Very little movement today in the bond and mortgage markets which is unusual these days. There has been no data or any market-moving news. Stocks a little lower after coming within 0.37 of 20K (19,999.63). Senate hearings on confirmations to the Trump cabinet begin today with the most contentious post, Sec of State designate Rex Tillerson the current front runner for contention, even among some Republicans. Some believe he is too close to Putin in the past as head of Exxon. Other posts also will likely get some attention but most will be confirmed.

Late this afternoon November consumer credit was reported by the Fed, and the numbers were higher than anticipated, which indicate that consumers are increasingly running up their credit-card debt.
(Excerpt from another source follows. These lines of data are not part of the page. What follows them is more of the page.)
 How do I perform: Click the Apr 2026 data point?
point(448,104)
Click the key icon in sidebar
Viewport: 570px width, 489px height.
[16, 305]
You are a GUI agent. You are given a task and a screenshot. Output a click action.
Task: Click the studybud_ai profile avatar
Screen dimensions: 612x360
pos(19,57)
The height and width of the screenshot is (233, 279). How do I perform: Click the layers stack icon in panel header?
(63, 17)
Non-revolving credit, up $13.5 billion, is also positive, reflecting demand for vehicle financing and student loans (which are tracked in this report).

Tomorrow not much data either and no Fed speakers.  We do have a Treasury auction tomorrow as well.
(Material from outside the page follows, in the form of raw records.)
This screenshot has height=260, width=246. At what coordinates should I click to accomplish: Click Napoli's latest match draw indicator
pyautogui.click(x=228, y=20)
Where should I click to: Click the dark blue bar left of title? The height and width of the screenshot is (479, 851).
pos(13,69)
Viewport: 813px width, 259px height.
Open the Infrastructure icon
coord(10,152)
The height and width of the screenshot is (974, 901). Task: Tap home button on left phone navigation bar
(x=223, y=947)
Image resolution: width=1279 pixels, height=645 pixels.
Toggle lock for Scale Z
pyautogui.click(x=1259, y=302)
As Trump’s inauguration approaches, a week from this Friday - many of those over the top expectations he has advocated in his campaign and recent Tweets are going to become more questionable. Until the last week the equity markets did not care, it was onward and upward for stocks and interest rates higher - although interest rates do remain very low and with less selling recently. Trump intends to make his own rules, starting with the repudiation of the Trans-Pacific Partnership, renegotiation of the North American Free Trade Agreement with Mexico and Canada, and the imposition of hefty duties on Chinese imports. Then fiscal sending, tax cuts and re-dos of a lot of regulations. His administration will be very different from the globalization that marks the last 30 years. “Those looking for a grand design will be disappointed.

The momentum oscillators remain fractionally bullish but interest rates have declined since the 10yr hit 2.60 on 12/15/16. Recent trade in the last few days slowed down the rate declines. Volatility is subject to big jolts, not much today but last Thursday and Friday a reminder investors unsure and react to any news in rapid fashion.

In summary, looks like the 10yr treasury has found a new trading range from 2.42 on the high side to 2.32 at the lows.  Not sure if there is much to be gained by floating, but I also do not see any need to hurry and lock.  I would advise to lock any loan that is funding within 15 days.   That way, you can lock on a shorter-term lock and gain better pricing.  I would float everything else.